* ABOUT THIS TASK:
Your reply should be the complete data, reproduced exactly.

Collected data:

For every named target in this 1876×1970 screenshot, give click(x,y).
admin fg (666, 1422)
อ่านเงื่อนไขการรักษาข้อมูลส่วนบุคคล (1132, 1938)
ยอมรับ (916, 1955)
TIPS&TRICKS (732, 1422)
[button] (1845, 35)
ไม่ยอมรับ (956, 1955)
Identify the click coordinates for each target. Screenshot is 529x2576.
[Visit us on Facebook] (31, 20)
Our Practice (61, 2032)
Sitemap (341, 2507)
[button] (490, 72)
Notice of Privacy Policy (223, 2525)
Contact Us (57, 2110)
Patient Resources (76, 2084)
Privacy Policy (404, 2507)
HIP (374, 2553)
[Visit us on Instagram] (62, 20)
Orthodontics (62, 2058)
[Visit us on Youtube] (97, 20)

* EXERCISE RESPONSE:
For every named target in this 1876×1970 screenshot, give click(x,y).
admin fg (666, 1422)
อ่านเงื่อนไขการรักษาข้อมูลส่วนบุคคล (1132, 1938)
ยอมรับ (916, 1955)
TIPS&TRICKS (732, 1422)
[button] (1845, 35)
ไม่ยอมรับ (956, 1955)
Identify the click coordinates for each target. Screenshot is 529x2576.
[Visit us on Facebook] (31, 20)
Our Practice (61, 2032)
Sitemap (341, 2507)
[button] (490, 72)
Notice of Privacy Policy (223, 2525)
Contact Us (57, 2110)
Patient Resources (76, 2084)
Privacy Policy (404, 2507)
HIP (374, 2553)
[Visit us on Instagram] (62, 20)
Orthodontics (62, 2058)
[Visit us on Youtube] (97, 20)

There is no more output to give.